What needs to be done:
Arrange the entries between the line containing "content quality high" and the line containing "Open the video", inclusive, as a numbered list with blank lines omitted.

Recorded data:
------------------------

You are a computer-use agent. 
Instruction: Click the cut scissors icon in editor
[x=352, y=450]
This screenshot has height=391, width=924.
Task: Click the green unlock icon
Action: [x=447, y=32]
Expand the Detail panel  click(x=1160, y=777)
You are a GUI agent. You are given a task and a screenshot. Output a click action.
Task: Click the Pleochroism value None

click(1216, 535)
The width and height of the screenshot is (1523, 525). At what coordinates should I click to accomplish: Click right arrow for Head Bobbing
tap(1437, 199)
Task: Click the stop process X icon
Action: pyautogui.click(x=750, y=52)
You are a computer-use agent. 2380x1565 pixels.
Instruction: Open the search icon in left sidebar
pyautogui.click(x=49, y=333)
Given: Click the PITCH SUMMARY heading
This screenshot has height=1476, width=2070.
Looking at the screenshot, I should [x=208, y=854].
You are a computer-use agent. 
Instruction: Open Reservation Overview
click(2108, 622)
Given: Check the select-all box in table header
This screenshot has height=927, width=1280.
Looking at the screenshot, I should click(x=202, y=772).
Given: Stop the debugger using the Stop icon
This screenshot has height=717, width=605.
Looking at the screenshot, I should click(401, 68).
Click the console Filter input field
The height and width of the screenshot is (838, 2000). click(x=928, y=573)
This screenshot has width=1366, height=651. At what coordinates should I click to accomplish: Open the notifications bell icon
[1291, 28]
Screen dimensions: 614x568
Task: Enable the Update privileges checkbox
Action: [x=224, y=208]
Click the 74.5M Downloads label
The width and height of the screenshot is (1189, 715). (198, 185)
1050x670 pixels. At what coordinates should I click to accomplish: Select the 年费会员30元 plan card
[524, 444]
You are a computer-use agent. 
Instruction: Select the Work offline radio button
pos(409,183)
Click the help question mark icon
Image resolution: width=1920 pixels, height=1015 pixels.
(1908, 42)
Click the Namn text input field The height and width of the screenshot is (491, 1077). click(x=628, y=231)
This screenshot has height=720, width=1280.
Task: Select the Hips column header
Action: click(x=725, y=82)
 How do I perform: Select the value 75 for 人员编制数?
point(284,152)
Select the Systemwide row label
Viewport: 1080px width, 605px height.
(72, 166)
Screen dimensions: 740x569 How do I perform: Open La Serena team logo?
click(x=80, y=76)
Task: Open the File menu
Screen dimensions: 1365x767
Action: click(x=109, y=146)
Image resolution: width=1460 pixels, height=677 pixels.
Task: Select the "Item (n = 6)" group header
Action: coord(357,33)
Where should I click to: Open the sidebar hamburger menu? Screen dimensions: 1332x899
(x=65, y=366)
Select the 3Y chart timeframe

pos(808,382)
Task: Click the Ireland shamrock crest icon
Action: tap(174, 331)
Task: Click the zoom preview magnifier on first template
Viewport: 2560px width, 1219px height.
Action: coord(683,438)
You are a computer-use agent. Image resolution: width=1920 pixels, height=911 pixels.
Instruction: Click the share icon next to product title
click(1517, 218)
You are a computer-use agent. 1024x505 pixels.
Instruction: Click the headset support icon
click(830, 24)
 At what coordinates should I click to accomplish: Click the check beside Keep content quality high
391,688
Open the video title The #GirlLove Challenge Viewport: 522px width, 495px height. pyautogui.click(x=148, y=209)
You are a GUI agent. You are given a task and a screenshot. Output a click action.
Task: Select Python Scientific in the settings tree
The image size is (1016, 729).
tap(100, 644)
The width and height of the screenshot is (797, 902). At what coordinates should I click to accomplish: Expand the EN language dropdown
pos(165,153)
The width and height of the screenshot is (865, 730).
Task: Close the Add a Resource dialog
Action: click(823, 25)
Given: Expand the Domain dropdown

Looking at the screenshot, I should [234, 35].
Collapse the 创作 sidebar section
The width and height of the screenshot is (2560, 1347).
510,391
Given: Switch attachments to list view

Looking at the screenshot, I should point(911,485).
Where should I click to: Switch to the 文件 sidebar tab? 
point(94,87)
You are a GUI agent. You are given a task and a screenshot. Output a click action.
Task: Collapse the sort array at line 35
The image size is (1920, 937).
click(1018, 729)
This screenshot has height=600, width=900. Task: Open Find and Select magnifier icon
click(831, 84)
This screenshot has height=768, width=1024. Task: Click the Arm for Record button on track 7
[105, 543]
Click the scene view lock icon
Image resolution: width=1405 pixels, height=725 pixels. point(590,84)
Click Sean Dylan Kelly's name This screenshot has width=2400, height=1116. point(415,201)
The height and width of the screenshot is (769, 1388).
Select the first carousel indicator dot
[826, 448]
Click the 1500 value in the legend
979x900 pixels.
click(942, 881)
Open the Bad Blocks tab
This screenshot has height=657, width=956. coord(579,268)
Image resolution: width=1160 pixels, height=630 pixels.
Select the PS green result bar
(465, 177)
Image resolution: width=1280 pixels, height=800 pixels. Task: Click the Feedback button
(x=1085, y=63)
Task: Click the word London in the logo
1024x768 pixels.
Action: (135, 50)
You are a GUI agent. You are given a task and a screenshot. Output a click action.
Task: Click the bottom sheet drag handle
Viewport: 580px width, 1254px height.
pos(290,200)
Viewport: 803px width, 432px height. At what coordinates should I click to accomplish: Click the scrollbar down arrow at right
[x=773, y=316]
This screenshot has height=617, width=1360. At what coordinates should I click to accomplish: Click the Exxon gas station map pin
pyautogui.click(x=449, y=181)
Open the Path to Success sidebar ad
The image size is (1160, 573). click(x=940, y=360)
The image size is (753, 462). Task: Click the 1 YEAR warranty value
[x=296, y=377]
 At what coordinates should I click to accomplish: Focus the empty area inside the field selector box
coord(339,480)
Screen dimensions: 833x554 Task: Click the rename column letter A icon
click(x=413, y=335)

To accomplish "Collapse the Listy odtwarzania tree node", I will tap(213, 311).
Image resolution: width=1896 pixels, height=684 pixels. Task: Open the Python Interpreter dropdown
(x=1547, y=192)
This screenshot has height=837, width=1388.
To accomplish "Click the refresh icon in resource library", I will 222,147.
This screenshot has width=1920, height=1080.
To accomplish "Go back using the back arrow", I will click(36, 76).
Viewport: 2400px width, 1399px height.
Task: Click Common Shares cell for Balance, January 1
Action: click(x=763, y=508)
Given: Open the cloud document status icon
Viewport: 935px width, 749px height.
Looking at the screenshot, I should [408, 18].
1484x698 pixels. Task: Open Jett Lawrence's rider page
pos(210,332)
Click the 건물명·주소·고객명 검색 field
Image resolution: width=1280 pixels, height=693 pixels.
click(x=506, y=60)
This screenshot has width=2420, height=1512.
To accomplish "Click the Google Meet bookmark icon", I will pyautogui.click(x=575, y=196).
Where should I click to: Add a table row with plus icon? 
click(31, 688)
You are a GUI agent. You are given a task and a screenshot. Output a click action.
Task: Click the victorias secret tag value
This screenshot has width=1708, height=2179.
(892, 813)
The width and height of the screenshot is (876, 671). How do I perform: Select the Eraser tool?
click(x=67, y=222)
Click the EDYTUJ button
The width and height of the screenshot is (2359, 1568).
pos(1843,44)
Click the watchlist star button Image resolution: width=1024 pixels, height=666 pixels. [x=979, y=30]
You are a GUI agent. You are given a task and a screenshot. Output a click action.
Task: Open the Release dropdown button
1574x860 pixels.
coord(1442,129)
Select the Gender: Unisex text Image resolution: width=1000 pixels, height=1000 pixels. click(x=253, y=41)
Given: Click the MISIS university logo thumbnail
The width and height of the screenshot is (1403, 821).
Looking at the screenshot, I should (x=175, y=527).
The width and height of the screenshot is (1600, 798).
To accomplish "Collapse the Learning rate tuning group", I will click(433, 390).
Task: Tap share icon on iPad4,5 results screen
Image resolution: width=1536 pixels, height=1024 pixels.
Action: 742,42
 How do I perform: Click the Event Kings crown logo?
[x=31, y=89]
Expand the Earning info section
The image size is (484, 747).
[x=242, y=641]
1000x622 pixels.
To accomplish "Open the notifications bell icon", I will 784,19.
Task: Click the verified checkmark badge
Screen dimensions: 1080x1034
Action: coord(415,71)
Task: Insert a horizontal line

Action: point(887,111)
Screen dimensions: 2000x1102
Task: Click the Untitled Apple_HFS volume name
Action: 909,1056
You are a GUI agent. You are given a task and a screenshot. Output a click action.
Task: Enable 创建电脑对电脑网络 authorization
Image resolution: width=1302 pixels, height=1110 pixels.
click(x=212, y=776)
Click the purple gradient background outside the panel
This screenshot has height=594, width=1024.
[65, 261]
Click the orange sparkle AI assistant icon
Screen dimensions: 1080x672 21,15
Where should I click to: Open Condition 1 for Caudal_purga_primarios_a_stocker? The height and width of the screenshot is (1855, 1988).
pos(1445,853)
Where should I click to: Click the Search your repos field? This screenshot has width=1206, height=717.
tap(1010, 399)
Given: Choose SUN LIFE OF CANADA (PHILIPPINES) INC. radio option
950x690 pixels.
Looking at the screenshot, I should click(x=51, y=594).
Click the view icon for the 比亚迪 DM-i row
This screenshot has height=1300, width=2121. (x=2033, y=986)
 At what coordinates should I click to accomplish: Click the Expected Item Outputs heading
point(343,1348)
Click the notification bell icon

------------------------

Output:
1.  At what coordinates should I click to accomplish: Click the check beside Keep content quality high
2. 391,688
3. Open the video title The #GirlLove Challenge Viewport: 522px width, 495px height. pyautogui.click(x=148, y=209)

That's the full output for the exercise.